The problem of AI companies ignoring directives

Many AI companies do not comply with these guidelines, causing a significant increase in load on website servers. This problem is especially acute for large sites with hundreds of thousands of pages or products. When several bots, both legitimate and AI, crawl a site simultaneously, CPU load can grow exponentially, reaching unsustainable levels. Additionally, the load on the database increases dramatically, with continuous queries overloading database resources. PHP processes, often used to generate dynamic content, can slow down or even crash, making the situation even worse.

Case Study: Real Impact on Server Resources

A practical example of this issue concerns one of our customers, who experienced significant overhead due to simultaneously scanning more than eight emerging AI bots. These bots continued to crawl the site for over eight hours, causing CPU load to increase by more than 900% compared to normal levels in the past few months. This overload led to slow site performance and risked causing a complete crash.

The Perplexity case and publishers' response

An emblematic example of this problem is the conflict between Forbes and Perplexity, an AI search startup that develops tools to generate automatic summaries. Forbes has publicly accused Perplexity of using its investigative articles to generate AI summaries without permission, bypassing restrictions imposed by the “robots.txt” protocol. An investigation by Wired confirmed that Perplexity is likely bypassing the protocol to bypass the blocks.

This case has raised significant alarms in the News Media Alliance, a trade group representing more than 2.200 publishers in the United States. President Danielle Coffey highlighted how failure to stop these practices could seriously undermine the media industry's ability to monetize its content and pay journalists.

The role of TollBit

In response to these problems, TollBit has emerged, a startup that positions itself as an intermediary between AI companies and publishers. TollBit monitors AI traffic on publisher websites and uses advanced analytics to help both parties negotiate licensing fees for content usage.

TollBit reported that not only Perplexity, but numerous AI agents are bypassing the “robots.txt” protocol. The company has collected data from multiple publishers that shows a clear pattern of protocol violations by different AI sources, indicating a widespread problem in the industry.

The legal implications and future prospects

The “robots.txt” protocol has no clear legal enforcement mechanism, which complicates publishers' ability to defend against these practices. However, there are signs that some groups, such as the News Media Alliance, are exploring possible legal action to protect their rights.
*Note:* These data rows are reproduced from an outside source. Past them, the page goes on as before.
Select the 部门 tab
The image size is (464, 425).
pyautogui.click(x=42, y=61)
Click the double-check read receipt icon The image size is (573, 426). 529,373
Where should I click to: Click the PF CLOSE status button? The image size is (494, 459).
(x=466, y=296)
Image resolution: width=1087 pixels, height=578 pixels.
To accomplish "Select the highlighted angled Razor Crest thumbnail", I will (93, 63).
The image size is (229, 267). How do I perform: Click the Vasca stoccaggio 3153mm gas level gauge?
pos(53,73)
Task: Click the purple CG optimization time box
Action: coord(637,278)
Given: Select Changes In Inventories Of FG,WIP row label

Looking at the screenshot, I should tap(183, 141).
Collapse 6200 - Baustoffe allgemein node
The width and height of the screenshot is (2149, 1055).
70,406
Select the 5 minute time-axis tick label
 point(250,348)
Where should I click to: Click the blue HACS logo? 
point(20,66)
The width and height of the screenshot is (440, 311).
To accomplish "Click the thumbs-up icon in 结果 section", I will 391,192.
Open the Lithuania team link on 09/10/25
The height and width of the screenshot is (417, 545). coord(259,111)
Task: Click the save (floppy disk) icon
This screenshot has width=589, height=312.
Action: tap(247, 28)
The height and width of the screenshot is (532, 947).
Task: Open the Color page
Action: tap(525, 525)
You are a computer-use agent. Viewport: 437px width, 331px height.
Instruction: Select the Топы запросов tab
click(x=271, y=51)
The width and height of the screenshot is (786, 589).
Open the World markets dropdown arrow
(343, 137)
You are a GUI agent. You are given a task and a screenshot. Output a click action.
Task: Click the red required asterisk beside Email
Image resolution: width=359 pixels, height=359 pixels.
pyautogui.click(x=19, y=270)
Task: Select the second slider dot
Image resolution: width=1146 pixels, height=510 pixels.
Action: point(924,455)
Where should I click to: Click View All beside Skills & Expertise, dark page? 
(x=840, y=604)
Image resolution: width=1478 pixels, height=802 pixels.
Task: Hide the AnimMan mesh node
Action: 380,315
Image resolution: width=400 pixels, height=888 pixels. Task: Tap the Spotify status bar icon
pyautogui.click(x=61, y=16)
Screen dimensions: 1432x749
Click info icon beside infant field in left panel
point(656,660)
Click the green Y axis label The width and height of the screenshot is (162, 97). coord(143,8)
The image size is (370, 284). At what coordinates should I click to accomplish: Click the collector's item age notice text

Meanwhile, some publishers are taking different approaches. For example, The New York Times has taken legal action against AI companies for copyright infringement, while others are signing licensing deals with AI companies willing to pay for content. However, there is still wide disagreement about the value of materials provided by publishers.

Conclusion

The unauthorized use of web content by AI companies represents a significant problem for the media industry. As AI technologies continue to evolve, it is crucial to establish a balance that protects the rights of content creators while ensuring technological innovation. Initiatives like TollBit's and possible legal action could be important steps towards a fair solution, but dialogue between the parties involved remains essential to building a sustainable future for all.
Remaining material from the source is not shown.